** JOB **
Please add -77 to every coordinate in the answers on the lines starting at "Select the 1.7301 horizontal line label" and ending at "point(313,689)", and write out those lines again in full with the new values.

[Word and element location data]
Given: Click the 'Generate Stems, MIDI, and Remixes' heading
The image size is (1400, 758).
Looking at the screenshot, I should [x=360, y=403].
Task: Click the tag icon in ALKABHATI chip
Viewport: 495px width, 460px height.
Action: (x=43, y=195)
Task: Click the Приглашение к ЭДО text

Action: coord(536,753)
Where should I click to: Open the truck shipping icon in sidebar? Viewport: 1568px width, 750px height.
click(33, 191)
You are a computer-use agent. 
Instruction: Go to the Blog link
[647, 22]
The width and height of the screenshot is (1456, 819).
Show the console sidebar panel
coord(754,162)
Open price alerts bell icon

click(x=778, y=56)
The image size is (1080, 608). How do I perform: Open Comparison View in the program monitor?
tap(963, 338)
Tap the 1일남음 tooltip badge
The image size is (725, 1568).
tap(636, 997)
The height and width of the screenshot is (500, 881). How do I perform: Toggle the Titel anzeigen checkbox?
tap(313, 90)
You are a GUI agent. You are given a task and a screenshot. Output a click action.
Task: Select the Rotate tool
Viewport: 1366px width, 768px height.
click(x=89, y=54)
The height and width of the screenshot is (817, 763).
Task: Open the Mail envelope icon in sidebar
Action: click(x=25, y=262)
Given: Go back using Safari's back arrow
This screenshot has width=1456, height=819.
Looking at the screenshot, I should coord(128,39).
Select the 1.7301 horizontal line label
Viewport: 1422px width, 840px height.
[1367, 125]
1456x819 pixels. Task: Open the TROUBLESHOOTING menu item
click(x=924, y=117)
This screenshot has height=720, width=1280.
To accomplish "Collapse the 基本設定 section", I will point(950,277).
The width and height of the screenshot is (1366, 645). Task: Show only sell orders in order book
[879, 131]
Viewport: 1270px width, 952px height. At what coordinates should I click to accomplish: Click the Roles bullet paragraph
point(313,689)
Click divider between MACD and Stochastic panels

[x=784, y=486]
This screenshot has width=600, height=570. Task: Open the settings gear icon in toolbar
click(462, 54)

** ANSWER TO THIS EXERCISE **
Select the 1.7301 horizontal line label
Viewport: 1422px width, 840px height.
[1290, 48]
1456x819 pixels. Task: Open the TROUBLESHOOTING menu item
click(x=847, y=40)
This screenshot has height=720, width=1280.
To accomplish "Collapse the 基本設定 section", I will point(873,200).
The width and height of the screenshot is (1366, 645). Task: Show only sell orders in order book
[802, 54]
Viewport: 1270px width, 952px height. At what coordinates should I click to accomplish: Click the Roles bullet paragraph
point(236,612)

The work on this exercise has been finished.